Schneller Corona-Test-Reibach mit lächerlichen Zeichnungen und ungeprüften Rechnungen
Redaktion
Hunderte Ermittlungen gegen betrügerische Betreiber von Corona-Schnellteststellen offenbaren einen Abgrund der Abzocke von Steuergeld. Der frühere Gesundheitsminister Jens Spahn ließ die Betreiber bewusst nicht kontrollieren. Seit Amtsende interessiert er sich nicht mehr für Corona.
Rund 10,5 Milliarden Euro ließ sich bislang der deutsche Staat die für Bürger kostenfreien Corona-Schnelltests kosten. Für deren Anbieter war die Pandemie ein gutes Geschäft, das schnelles Abkassieren ermöglichte – ohne dabei nachweisen zu müssen, was man tat. Das Bundesgesundheitsministerium hat unter dem früheren Minister Jens Spahn, CDU, sogar angeordnet, die Rechnungen von Corona-Test-Zentren nicht zu prüfen.

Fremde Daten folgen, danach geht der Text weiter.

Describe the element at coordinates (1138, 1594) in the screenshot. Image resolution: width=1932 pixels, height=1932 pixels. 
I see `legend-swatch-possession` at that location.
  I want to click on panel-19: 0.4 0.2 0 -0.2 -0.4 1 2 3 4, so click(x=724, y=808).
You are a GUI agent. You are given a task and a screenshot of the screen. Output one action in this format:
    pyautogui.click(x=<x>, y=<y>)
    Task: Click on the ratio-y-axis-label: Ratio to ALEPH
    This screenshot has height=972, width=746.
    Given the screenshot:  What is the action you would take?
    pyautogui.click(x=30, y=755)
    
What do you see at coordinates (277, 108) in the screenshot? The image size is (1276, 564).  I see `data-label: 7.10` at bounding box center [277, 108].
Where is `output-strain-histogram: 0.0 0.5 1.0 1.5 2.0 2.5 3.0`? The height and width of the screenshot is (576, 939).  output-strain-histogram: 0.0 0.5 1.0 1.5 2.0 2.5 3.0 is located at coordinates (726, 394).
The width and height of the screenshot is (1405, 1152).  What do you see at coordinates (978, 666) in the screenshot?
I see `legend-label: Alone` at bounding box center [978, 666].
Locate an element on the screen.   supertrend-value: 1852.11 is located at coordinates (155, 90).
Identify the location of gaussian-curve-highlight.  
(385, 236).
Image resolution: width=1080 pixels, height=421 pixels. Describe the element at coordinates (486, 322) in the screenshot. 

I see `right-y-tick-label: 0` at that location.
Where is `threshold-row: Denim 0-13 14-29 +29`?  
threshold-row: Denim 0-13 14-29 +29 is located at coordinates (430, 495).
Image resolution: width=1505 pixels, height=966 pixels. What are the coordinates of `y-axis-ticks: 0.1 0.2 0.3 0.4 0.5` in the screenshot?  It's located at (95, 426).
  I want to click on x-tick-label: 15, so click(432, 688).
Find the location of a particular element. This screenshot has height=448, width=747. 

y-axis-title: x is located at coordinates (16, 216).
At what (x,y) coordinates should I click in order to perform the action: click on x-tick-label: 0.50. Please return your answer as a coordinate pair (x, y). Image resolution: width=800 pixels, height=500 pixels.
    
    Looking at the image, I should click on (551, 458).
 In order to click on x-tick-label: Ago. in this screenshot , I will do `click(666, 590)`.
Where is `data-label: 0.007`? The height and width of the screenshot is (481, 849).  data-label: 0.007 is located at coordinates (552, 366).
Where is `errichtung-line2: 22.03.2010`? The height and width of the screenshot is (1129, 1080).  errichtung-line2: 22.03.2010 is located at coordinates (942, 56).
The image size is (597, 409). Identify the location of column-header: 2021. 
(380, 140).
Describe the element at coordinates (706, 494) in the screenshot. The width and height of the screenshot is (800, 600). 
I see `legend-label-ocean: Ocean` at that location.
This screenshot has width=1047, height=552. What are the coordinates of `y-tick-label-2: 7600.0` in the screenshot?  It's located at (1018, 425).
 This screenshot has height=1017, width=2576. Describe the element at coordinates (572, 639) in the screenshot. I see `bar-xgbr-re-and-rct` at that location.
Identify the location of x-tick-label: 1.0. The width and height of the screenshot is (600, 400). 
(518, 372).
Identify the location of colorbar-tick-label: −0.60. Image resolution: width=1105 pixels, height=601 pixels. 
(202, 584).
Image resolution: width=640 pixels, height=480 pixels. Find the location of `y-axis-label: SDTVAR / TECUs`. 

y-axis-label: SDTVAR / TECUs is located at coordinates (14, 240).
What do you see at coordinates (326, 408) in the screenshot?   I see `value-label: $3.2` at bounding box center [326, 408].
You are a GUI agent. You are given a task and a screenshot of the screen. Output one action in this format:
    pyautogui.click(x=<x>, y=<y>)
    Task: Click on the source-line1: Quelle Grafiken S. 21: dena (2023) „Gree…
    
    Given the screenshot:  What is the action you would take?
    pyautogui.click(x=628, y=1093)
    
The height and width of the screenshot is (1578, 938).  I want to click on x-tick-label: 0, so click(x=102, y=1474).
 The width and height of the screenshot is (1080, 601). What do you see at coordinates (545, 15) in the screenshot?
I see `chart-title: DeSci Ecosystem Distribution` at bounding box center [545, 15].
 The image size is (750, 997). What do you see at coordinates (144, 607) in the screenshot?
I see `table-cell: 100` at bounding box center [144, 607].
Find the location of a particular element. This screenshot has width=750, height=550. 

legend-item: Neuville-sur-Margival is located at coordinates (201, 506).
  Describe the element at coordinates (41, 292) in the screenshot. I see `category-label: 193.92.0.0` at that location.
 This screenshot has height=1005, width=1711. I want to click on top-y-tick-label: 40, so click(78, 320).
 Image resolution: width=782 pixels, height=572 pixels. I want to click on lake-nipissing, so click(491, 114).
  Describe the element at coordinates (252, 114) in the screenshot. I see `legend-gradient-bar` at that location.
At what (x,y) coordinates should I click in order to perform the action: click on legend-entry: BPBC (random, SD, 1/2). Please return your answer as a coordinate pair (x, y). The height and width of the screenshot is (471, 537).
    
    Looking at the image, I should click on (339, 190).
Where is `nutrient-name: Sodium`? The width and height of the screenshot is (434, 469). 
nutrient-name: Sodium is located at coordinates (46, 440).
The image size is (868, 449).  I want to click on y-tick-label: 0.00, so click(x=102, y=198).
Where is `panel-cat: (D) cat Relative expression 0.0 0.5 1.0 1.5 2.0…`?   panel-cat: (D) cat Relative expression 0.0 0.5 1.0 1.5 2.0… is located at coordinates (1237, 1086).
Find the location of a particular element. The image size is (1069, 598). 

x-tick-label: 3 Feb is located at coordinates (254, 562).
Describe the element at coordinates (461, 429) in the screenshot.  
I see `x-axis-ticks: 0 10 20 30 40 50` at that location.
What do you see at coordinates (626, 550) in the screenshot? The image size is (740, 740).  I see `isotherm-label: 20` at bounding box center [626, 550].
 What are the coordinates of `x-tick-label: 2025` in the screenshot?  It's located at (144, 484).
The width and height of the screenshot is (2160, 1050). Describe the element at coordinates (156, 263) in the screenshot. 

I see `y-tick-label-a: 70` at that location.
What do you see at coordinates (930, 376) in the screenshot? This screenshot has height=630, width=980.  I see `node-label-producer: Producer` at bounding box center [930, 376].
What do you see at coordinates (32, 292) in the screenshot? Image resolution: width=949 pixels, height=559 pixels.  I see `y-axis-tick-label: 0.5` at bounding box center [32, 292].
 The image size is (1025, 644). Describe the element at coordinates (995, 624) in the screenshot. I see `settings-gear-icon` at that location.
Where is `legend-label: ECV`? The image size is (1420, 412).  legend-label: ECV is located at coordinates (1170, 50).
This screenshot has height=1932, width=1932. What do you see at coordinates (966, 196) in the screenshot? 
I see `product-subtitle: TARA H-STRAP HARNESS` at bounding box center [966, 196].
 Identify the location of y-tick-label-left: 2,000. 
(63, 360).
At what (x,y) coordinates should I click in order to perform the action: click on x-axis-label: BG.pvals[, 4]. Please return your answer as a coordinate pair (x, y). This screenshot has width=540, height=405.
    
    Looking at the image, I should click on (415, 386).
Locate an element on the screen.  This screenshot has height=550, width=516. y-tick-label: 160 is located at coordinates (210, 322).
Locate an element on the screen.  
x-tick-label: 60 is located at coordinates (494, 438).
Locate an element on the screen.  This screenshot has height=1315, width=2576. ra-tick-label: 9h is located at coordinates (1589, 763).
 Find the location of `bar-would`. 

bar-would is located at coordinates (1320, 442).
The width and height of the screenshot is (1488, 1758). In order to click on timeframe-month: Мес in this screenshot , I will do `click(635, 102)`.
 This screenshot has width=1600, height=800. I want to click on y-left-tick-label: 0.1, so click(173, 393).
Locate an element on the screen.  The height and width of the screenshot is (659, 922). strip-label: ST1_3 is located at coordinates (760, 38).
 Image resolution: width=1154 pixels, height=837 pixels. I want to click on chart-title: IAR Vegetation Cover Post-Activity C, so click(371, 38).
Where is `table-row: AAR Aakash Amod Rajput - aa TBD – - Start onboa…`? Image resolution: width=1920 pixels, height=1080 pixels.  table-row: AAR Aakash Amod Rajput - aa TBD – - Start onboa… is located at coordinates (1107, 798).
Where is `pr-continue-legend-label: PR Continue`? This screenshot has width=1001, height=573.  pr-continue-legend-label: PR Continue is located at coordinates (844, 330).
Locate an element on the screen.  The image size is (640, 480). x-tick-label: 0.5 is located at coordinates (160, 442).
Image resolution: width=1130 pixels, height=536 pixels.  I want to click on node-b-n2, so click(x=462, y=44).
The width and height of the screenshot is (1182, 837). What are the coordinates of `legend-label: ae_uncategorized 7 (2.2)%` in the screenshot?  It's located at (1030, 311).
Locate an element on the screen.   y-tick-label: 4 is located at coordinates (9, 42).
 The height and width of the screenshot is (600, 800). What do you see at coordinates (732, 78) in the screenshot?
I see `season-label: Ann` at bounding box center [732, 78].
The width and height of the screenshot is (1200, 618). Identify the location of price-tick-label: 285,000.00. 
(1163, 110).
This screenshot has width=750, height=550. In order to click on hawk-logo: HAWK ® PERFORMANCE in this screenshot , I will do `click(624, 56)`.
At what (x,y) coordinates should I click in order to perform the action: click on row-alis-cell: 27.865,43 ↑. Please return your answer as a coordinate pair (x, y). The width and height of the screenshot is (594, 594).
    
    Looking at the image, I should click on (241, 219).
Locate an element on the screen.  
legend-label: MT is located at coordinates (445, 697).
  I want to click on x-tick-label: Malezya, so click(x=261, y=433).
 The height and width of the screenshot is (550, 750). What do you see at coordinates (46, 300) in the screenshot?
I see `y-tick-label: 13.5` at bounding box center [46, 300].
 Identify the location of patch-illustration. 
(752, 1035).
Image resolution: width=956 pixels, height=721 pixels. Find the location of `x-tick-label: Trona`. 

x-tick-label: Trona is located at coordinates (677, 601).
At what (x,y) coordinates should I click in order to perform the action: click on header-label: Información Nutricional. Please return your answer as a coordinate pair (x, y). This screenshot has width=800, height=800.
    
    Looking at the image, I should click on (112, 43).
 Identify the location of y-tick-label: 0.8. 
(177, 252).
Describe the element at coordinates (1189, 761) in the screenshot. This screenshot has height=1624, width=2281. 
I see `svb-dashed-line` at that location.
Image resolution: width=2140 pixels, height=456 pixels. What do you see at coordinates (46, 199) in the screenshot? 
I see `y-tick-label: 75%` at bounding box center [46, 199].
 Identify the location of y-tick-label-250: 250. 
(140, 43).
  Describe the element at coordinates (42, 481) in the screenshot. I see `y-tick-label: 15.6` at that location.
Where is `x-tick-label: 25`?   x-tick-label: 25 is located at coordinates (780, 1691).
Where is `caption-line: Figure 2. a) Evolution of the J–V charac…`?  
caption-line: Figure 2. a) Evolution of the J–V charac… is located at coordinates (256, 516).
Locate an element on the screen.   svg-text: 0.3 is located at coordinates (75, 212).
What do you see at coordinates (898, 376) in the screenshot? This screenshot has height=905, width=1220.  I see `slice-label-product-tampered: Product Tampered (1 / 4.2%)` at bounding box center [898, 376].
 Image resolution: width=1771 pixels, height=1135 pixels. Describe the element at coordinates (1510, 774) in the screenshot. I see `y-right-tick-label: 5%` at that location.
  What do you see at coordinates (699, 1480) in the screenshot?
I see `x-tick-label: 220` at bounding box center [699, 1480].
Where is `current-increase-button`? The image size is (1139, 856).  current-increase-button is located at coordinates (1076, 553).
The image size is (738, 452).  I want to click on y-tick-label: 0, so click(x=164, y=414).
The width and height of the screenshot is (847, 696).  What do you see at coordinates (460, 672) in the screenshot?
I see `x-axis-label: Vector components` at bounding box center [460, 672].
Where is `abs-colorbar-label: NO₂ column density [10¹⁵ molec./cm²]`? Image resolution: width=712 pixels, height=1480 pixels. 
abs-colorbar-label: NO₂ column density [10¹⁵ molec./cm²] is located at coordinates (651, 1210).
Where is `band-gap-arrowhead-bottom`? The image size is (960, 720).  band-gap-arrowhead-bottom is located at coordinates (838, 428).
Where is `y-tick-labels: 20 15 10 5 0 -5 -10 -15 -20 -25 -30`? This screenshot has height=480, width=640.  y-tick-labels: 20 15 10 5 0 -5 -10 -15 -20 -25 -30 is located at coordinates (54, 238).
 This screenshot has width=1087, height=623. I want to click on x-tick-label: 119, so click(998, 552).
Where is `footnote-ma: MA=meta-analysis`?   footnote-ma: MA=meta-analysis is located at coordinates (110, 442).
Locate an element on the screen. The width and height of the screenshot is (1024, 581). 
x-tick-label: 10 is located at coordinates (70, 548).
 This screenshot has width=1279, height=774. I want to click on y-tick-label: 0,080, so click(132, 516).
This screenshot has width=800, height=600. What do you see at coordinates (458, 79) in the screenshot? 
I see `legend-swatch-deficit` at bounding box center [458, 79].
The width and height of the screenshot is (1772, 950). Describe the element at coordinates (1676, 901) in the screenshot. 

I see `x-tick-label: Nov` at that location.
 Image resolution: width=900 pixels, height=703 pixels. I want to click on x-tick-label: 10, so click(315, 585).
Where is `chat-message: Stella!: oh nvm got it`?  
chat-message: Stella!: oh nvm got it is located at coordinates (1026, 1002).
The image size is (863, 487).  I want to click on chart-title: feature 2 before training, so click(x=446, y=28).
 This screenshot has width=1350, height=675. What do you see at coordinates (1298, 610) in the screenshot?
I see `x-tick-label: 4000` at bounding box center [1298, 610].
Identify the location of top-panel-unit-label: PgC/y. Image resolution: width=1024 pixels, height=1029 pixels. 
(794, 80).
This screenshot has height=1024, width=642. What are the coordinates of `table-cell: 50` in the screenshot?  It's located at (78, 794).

Das ist das politisch wohl brisanteste Detail eines Beitrags von Spiegel-TV. Allein in Berlin wird in rund 400 Fällen wegen Abrechnungsbetrug von Corona-Test-Stellen ermittelt. Ermittler gehen davon aus, dass rund eine von 10,5 bislang ausgezahlten Milliarden Euro Steuerzahlergeld an Kriminelle ging.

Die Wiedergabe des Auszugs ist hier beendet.